Learning to Talk
- First edition
- Author: Hilary Mantel
- Language: English
- Publisher: Fourth Estate
- Publication date: 2003
- Publication place: United Kingdom
- Media type: Print
- Pages: 160
- ISBN: 978-0-0071-66442

= Learning to Talk =

Short story collection by English author Hilary Mantel

Learning to Talk is the first short story collection by English author Hilary Mantel published in 2003 by Fourth Estate.

==Stories==
Most of the stories are narrated by an adult thinking about their childhoods, many of which were inspired by Hilary Mantel's own childhood.
- King Billy is a Gentleman (New Writing 1992, Minerva): Liam's father has left and is replaced by a lodger, who now provides Liam's mother with his income. Then a family moves next door with two children, who antagonize Liam, revealing that Liam has an Irish Catholic background, bubbling under the sectarianism between the two families.
- Destroyed (Granta issue #63, 1998): Her dog Victor died and was replaced by two puppies, Victor and Mike. The two dogs were very different as they grew up, but her family were not always truthful.
- Curved is the Line of Beauty (TLS #5157): In 1962 the family (except the father) set off to Birmingham in Jack the lodger's car. Jack's friend Jacob was from Africa – the narrator had never met a black man.
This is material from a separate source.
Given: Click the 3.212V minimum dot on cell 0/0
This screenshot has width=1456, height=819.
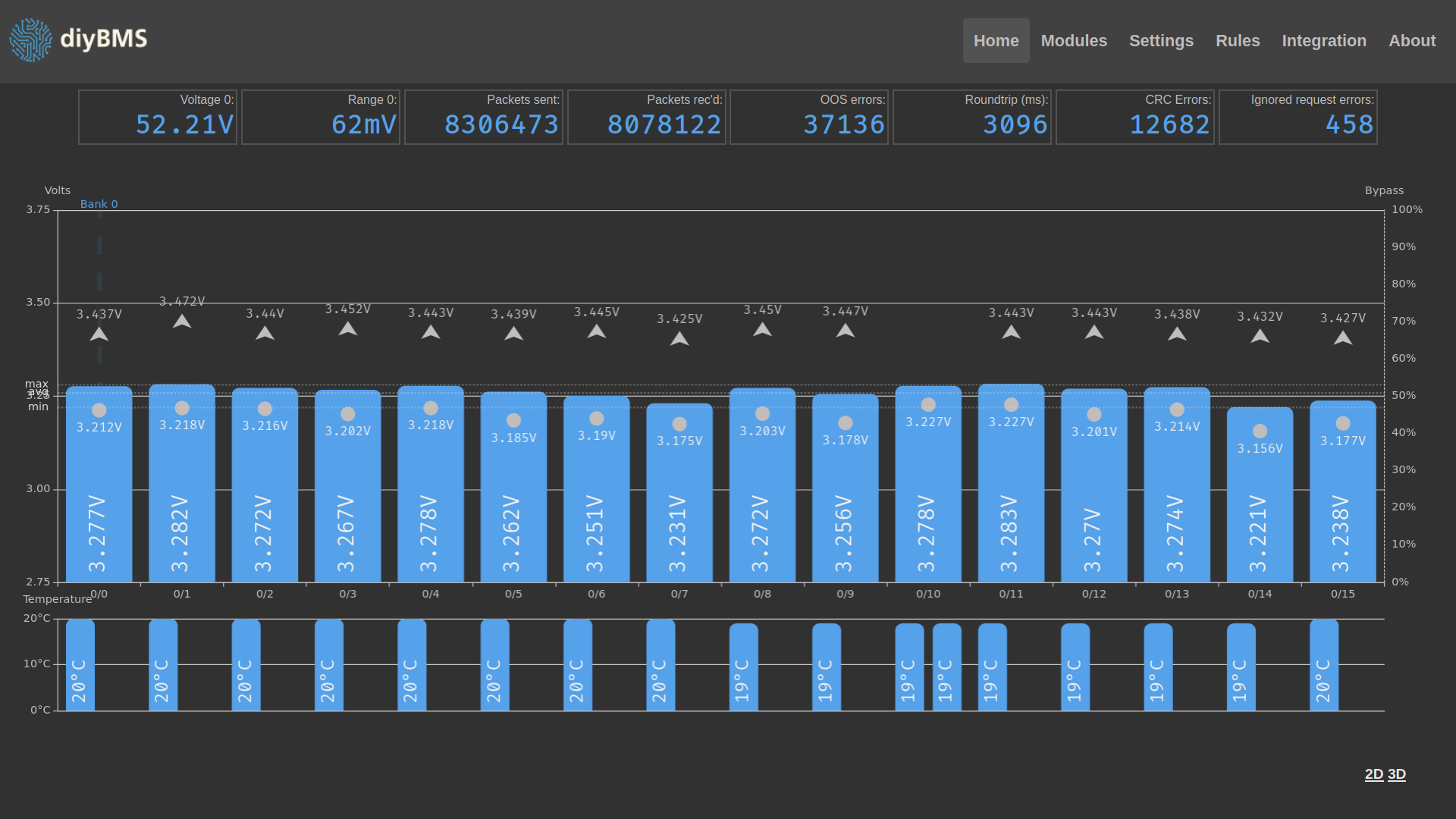Looking at the screenshot, I should pos(99,410).
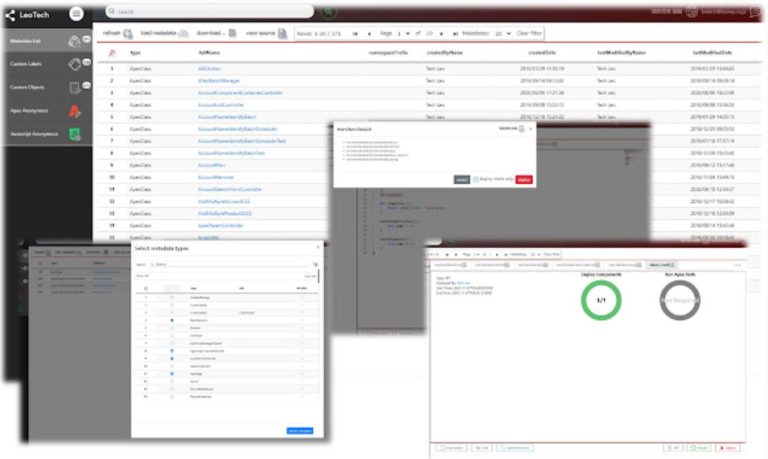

Then Jacob's niece Tabby arrived and the narrator went for a walk with her where they got lost in a scrapyard.
- Learning to Talk (The London Magazine, 1987): The narrator moved from the Pennines to Cheshire where she took elocution lessons to tone down her northern accent. She never enjoyed the lessons but managed to pass her diploma.
- Third Floor Rising (The Times Magazine, 2000): A mother and then her daughter worked in Affleck & Brown in Manchester.
- The Clean Slate (Woman & Home, 2001): She visits her mother Veronica and reminisces about herself growing up in Derwent, Derbyshire, later submerged by the Ladybower Reservoir. She finds her mother's facts to be full of untruths and exaggerations.

==Reception==

Elaine Showalter writing in The Guardian praises the collection: "Mantel connects her memories of being a child, and her acceptance of having no child, through gothic images of drastic loss or gain of weight, houses too small or too large, and unfinished stories, long or short, 'unborn' works in progress that haunt her but also drive her forward. These narratives obsess and pursue her: 'The story of my own childhood is a complicated sentence that I am always trying to finish and put behind me.' But that story resists completion; that sentence can never be finally served out. Thus in the autobiographically inspired stories of Learning to Talk, Mantel revisits her childhood and reimagines her past from different perspectives."

Penelope Lively from The Sunday Times also praises the collection: "The smart social historian of the future will do well to pay close attention to Mantel. Never mind the facts and the figures, it is in sparkling writing such as this that the truth is told. Both her memoir and these stories are a maverick vision of growing up acute and disenchanted in the north in the mid-20th century. Both are written with wry, dry wit and are occasionally hilarious."

Jane Gardam in The Spectator is more circumspect: "the mood generally is dark and raw and everything seen by twilight. We see through children's eyes. We watch little posses of children walking thoughtfully on pavements in a sort of fog. They carry mysterious parcels. They are secretive and bewildered. This was 40 years ago. Do we still see them walking along like this with their mates, carrying their amulets? Now they seem to sit alone indoors, eating over a screen. But in some things they may be happier. Neighbours don't often stand dourly by watching a child hounded to suicide by a mad father obsessed by a vegetable patch. Nor do they spurn a child because his mother may be sleeping with her lodger. Nor is it so amazing for a white family to befriend a black family. Nor do we now fear to say 'black' and write it b***k. Or does some of this blanketed, primitive world still exist 'up there'?"